クロスビー、スティルス、ナッシュ&ヤングは別格の存在でした。そもそも成り立ちからして成功したキャリアを積んだ有名ミュージシャンが集結したスーパーグループです。しかも、それぞれの前身バンドよりもCSN&Yの方が有名だという大成功例です。

 時代を代表するウッドストックにもオルタモントにも当然のように出演しており、1960年代末のロック界のメインストリームに位置しています。当時の西海岸を象徴する存在であって、何かにつけて引き合いに出されるバンドでした。一種のベンチマークです。

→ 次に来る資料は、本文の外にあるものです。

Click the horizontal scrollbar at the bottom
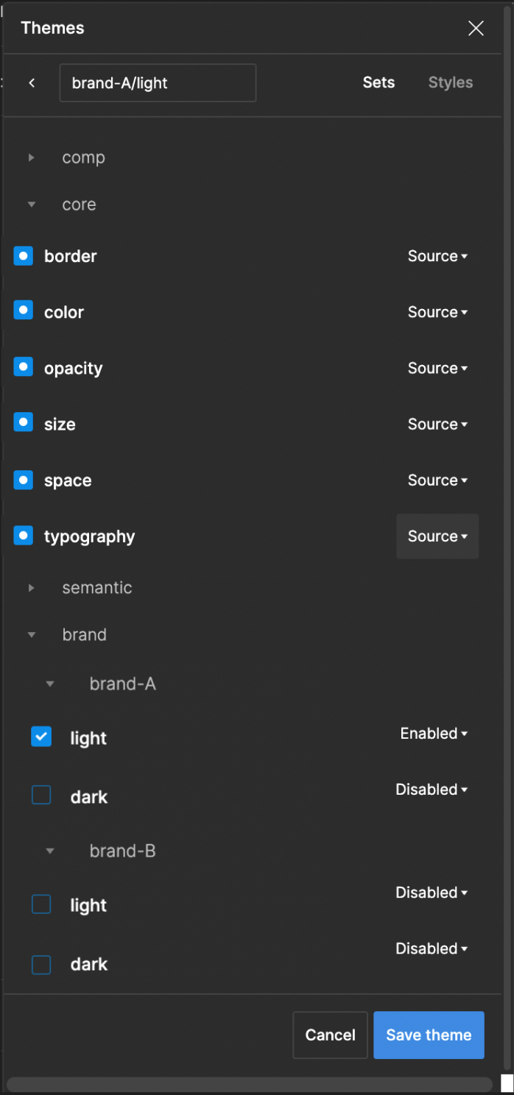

 ザ・バーズのデヴィッド・クロスビーとバッファロー・スプリングスフィールドのスティーヴン・スティルスにホリーズのグラハム・ナッシュが加わってCS&Nとなった後、ニール・ヤングが加わってクロスビー、スティルス、ナッシュ&ヤング、CSN&Yとなりました。

 四人全員がギターとボーカルというスタイルは多くのアマチュア・ミュージシャンを歓喜させました。バンドを組むハードルが大きく下がりました。そんなところもCSN&Y人気の秘訣です。どれだけ多くのCSN&Yが学園祭に溢れたことか。

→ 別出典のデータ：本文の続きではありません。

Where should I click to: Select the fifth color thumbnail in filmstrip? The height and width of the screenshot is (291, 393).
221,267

 本作品「デジャ・ヴ」はCSN&Yの実質的に唯一のスタジオ・アルバムです。当然のごとく全米1位の大ヒットとなり、これまでに世界で1000万枚をゆうに越える売上をたたき出しています。「ウッドストック」と「ティーチ・ユア・チルドレン」のシングルヒットも生みました。

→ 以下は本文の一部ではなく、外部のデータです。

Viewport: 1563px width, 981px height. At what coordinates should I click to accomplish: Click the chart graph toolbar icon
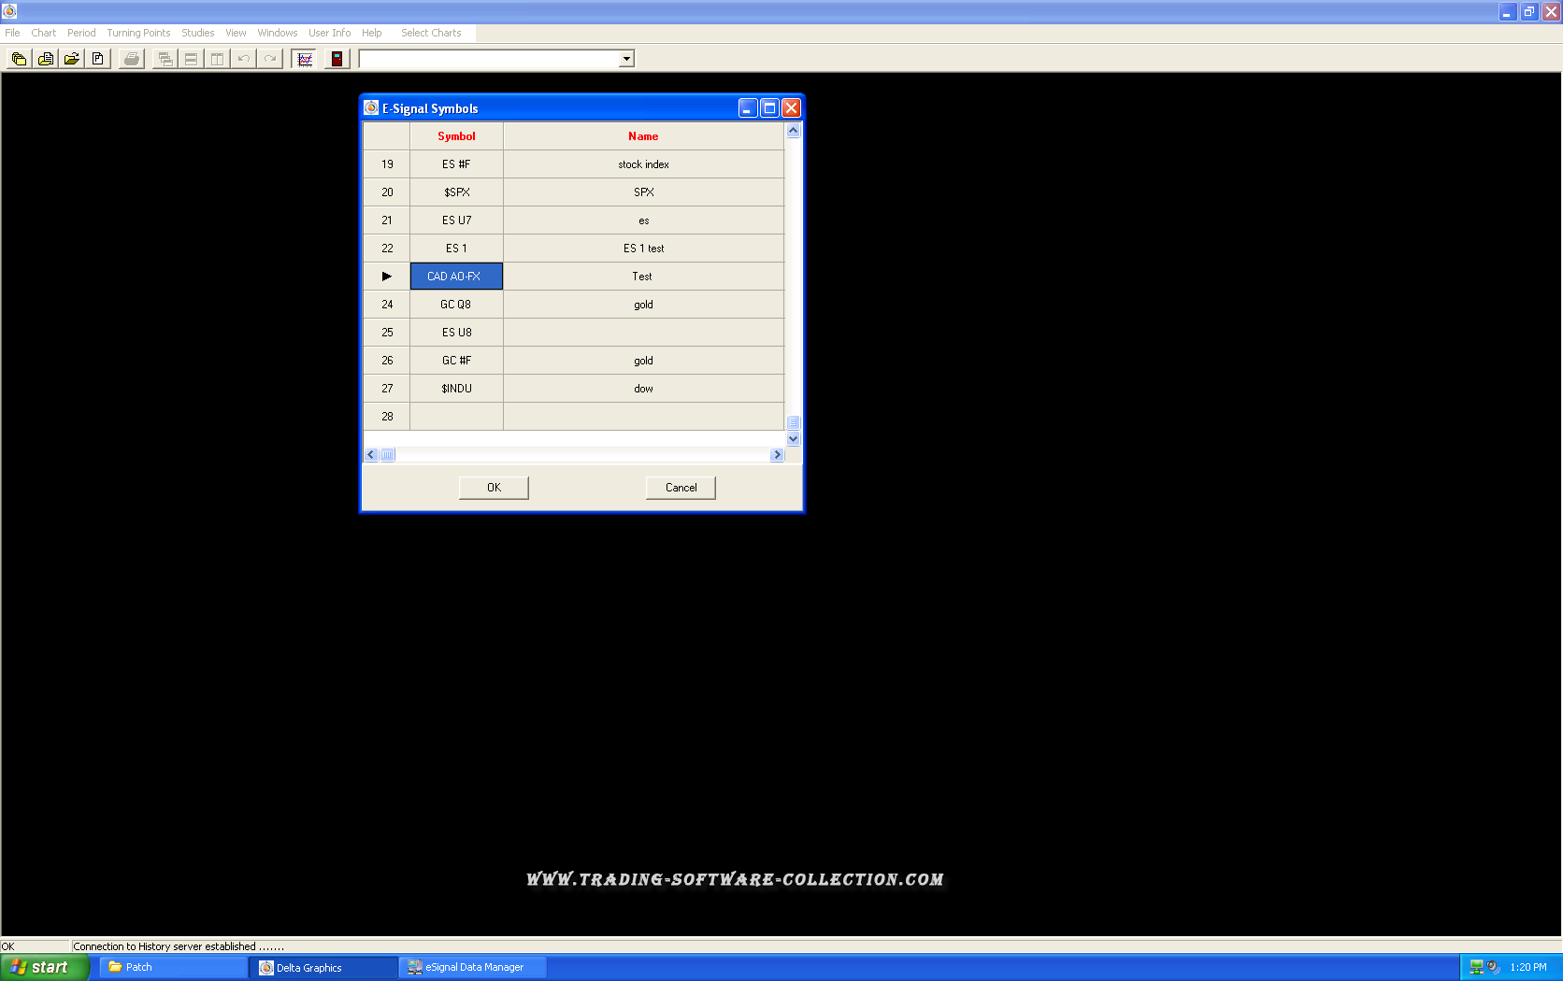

 しかし、このアルバムは売上枚数以上に、1970年の西海岸を代表するアルバムとして大変評価が高い作品です。誰もおろそかにできない、そんな凄味が横溢しています。「デジャ・ヴ」を語る人々は常に真剣になってしまいます。

 アルバムはドラムにセッション・ミュージシャンのダラス・テイラー、ベースにはモータウン系のグレッグ・リーヴスを加えた6人組で制作されました。4人のフロントマンがいるバンドはこのアルバムに関する限り、民主的に運営されています。

 4人それぞれが作った曲が2曲ずつ、ジョニ・ミッチェルの曲とスティルスとヤングの共作が1曲という構成です。火花が散った末の民主制だと思われます。その代わり、基本はフォーク・ロックではありますが、各楽曲には作曲者の個性が激しく出ています。

 中でも最後に加わったヤングの曲は際立って特徴的です。時代を象徴する映画「いちご白書」に使われた「ヘルプレス」と5分あまりの組曲「カントリー・ガール」がそれです。そもそも彼は「僕は付け足しのようなものだった」と呑気に振り返っています。

 とはいえ、CS&Nの三人もそれぞれ個性的です。さわやかなコーラスで始まるスティルスの「キャリー・オン」、ジェリー・ガルシアがゲスト参加しているナッシュの「ティーチ・ユア・チルドレン」、ロック・テイスト溢れるスティルスの「カット・マイ・ヘア」。多彩です。

 一方で、アルバムには痛みのような感覚が貫かれています。これまたヒッピー文化の終焉を経験した時代を的確に反映しているのだろうと思います。個性豊かな楽曲がこうした感覚で貫かれる。やはりCSN&Yは時代を象徴する別格の存在なのでした。